In Britain the right to self-determination pervades the whole of the criminal law. It was held that respect for the liberty of the individual is ‘perhaps the most fundamental precept of the common law’ (R v. Kennedy [2007] 3 WLR 612). Regarding euthanasia, English law continues to punish individuals who do not deserve any form of punishment – they deserve nothing but sympathy for being driven, purely by love and compassion, to end the lives of their loved ones. Ironically, even if it seeks to preserve the moral fabric of society, it is an illustration of the law’s moral ineptitude in its dealings with euthanasia. Furthermore, the case of Tony Nicklinson illustrates that the individual happiness of the patient is sacrificed. The courts regarded his desire to end his life as the ultimate ‘harm’ even if it would relieve him of suffering, enabling him an escape from ‘his own personal purgatory’. Instead, the court overrode his ability to consent, and thus, as his daughter claims, ‘a stroke broke Dad's body, but it was the British legal system that broke his heart’. Conversely, the Dutch have progressed much further in recognising this in the legalisation of physician assisted death, suggesting a victory for autonomy and capacity to decide one’s own fate. The Dutch model is clearly preferable, although one may question the effectiveness of a law which criminalises and then effectively tolerates or forgives, with regards to lay assisted death (Ost and Mullock, 2011). The refusal of the Dutch to recognise existential suffering remains a barrier which must be overcome.  A change in the law is crucial.

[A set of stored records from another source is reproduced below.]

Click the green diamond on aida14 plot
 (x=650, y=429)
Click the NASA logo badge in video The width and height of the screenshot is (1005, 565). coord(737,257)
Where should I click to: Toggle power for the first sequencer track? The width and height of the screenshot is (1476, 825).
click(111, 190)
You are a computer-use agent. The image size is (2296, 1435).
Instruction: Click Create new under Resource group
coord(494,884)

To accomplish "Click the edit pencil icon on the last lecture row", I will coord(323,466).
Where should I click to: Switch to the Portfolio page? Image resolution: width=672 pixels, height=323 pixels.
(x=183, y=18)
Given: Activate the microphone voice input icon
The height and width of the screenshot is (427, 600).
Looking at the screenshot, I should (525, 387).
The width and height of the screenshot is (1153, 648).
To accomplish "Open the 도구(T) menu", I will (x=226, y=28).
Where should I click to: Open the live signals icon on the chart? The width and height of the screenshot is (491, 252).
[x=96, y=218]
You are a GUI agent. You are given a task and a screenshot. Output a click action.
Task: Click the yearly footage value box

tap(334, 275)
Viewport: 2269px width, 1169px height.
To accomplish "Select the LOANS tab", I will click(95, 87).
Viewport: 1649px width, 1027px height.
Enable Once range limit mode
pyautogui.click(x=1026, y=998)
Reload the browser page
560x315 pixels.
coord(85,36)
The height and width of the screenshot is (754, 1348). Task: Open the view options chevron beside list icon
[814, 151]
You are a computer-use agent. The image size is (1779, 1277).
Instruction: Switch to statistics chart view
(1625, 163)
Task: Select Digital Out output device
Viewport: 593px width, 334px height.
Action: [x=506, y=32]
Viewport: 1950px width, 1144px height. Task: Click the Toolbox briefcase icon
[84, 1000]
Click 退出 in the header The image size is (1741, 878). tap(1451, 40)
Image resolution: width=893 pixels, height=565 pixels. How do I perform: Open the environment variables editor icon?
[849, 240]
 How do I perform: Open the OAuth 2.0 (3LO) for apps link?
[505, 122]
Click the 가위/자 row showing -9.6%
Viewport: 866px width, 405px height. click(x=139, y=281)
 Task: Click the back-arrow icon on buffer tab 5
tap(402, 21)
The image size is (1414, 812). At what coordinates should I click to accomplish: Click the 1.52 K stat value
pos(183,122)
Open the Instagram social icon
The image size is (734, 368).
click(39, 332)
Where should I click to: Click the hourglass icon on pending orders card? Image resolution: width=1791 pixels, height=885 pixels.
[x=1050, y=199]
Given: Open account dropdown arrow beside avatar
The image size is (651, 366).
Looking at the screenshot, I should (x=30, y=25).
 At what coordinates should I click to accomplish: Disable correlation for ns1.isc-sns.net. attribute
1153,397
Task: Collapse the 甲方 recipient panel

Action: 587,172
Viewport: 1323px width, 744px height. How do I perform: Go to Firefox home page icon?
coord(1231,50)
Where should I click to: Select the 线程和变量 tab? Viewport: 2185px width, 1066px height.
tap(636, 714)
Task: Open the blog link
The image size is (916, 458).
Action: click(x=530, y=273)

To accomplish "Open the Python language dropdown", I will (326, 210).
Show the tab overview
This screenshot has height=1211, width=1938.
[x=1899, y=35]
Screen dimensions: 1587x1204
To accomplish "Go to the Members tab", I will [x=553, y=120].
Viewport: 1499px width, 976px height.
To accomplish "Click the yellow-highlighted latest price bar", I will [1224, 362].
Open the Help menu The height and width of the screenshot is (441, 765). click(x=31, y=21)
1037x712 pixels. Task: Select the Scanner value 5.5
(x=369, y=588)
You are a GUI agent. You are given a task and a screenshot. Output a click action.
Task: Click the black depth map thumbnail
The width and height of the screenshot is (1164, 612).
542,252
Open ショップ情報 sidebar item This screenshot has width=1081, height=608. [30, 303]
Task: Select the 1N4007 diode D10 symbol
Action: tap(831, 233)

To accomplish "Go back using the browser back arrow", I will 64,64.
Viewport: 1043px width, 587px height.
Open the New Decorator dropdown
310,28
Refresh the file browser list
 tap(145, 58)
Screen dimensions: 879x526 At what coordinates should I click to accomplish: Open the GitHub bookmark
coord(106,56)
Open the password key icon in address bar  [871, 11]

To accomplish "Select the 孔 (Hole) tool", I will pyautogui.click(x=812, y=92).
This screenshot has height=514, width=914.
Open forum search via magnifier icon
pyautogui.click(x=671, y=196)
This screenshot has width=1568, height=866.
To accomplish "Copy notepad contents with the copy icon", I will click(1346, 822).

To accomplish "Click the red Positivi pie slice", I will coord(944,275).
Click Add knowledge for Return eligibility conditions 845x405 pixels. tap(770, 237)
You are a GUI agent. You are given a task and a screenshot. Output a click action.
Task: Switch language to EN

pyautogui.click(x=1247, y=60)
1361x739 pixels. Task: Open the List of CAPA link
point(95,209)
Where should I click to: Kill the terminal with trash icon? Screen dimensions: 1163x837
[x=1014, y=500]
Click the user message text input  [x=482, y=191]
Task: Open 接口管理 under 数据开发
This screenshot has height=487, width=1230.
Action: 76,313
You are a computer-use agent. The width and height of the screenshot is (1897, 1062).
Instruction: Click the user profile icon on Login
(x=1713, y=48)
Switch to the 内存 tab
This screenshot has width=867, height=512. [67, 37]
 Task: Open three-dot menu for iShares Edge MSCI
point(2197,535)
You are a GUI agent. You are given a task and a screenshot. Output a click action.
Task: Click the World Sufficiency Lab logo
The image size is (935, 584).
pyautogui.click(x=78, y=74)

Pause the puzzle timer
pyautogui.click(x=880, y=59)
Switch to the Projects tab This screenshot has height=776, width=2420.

To conclude, the perpetual conflict between autonomy and protection of the individual is in clear need of resolution. While there must be safeguards to ensure that individuals are not being pressured to end their lives, ultimately the individual is at the heart of the matter and their autonomous wishes should prevail. Why prolong inevitable suffering for a life that no longer wants to be lived?